TASK STATEMENT
Resume the post below on the "anti-Semitism card" and criticism of Israel, picking up after its last sentence.

DOCUMENT SEGMENT
------------------------
He isn't alone. A June poll by Zogby International in six Arab countries showed that America's already-limited esteem in the Arab world has plummeted since the invasion of Iraq. Just two years ago, Zogby found that 76 percent of Egyptians had an unfavorable impression of the US. Today, that number is 98 percent.
http://www.csmonitor.com/2004/0902/p06s02-wome.htm
Granted, I don't blame them. Post Iraq invasion and Bush reelection, I hated us too.
No one is being "silenced." This persecution complex from the people playing the "people keep playing the anti-Semitism card" card is a pre-emptive whine, nothing more.
Glenn will not get fired for his opinion, nor should he be. Edwards, the congresswoman Glenn cites as critiquing Israel, will not suffer any consequences. If Obama condemns Israel's attack, he will not be "silenced." The Neo-Cons may try to play the anti-Semitism card, but just because a bunch of right wing loons abuse language in this arena (as they do in every arena they stink up with their nonsense), that does not mean that either a) anyone is actually being silenced, or b) that real anti-Semitism doesn't get thrown around when discussing this issue.
------------------------
GIVEN RECORDS
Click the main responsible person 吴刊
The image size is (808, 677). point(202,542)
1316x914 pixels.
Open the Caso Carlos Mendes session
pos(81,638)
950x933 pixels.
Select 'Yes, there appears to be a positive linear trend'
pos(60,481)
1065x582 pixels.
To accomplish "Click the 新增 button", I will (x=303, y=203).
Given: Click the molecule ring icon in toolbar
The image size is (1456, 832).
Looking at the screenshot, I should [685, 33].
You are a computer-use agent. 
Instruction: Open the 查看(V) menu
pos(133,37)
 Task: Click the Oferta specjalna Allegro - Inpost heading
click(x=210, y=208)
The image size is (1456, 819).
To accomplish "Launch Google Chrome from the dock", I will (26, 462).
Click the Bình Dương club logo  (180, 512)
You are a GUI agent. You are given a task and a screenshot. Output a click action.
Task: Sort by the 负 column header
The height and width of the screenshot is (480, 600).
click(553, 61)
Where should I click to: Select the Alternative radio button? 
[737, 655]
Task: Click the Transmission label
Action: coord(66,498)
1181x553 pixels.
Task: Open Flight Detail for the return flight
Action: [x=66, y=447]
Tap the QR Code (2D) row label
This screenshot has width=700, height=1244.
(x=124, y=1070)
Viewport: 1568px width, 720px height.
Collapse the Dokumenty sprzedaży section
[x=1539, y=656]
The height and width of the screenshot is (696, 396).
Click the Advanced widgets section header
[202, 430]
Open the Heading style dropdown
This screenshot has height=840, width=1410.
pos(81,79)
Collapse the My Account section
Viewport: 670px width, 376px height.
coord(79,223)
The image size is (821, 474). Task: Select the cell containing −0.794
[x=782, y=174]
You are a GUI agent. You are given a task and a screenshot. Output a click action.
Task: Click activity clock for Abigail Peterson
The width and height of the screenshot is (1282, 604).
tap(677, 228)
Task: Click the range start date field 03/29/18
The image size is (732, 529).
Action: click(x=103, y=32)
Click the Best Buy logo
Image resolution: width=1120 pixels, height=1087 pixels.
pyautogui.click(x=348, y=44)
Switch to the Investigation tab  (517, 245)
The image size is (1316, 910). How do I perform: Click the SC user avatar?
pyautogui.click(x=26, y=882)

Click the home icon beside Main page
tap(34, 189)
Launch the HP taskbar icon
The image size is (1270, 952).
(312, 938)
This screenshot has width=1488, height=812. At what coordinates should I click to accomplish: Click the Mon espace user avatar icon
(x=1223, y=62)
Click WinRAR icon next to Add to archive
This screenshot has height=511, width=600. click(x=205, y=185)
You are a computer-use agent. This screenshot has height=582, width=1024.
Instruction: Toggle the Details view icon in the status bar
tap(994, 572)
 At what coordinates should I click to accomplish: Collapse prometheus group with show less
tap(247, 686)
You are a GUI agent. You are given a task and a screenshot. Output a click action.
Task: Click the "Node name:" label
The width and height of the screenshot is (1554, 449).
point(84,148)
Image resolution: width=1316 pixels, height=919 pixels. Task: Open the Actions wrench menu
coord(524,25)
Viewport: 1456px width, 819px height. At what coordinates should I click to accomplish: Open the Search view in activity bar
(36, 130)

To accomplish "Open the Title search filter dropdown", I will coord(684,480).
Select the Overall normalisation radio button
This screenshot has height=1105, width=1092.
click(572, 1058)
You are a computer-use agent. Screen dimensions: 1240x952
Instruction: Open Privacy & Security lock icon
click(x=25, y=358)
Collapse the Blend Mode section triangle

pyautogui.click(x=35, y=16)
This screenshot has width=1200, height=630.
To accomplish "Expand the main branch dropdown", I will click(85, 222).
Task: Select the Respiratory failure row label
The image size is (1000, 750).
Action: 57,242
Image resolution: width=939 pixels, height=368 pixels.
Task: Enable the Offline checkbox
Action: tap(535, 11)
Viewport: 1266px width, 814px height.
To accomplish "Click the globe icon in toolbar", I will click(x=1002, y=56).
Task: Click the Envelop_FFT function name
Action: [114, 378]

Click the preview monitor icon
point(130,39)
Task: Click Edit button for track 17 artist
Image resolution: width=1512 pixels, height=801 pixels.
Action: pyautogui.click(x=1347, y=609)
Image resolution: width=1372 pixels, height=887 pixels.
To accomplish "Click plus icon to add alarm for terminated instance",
------------------------
RESULT OF THE TASK
So many in here want to reduce this to an either/or.
Either every critique of Israel is anti-Semitic, or it isn't.
In the past few pages alone, people continue to distort what I've written, claiming I'm trying to "silence" anyone. Heck, if I could get some of you simply to admit that anti-Semitism still exists, I'd take it as an accomplishment at this point. Getting many of you to acknowledge we have seen it's ugly face on this board today would be a damn near miracle.
No one is being "silenced." This is a complex issue, and the real anti-Semites will seize on this, just like they seized on Madoff, to conjure up grand global power conspiracies of hidden Jewish money. From the right, that money is from George Soros and his liberal friends. On the left, it's a secret cabal birthed from Leo Strauss and the Chicago school and permeating PNAC as an Israeli-agenda under cover of "American" policy.
I would hope our side, long the province of an awareness of ethnic sensitivity when discussing fears of Mexican invasion of the south (in the racist Lou Dobbs) or black welfare queens (founs in most conservative coded-racism seen in "Nanny State" arguments), would also be aware for our danger to code our arguments about Israel in the language of dog-whistle anti-Semitism.
Just as republicans couch their racism in double talk, a small minority, ostensibly on the "left," do the same with regards to Israel.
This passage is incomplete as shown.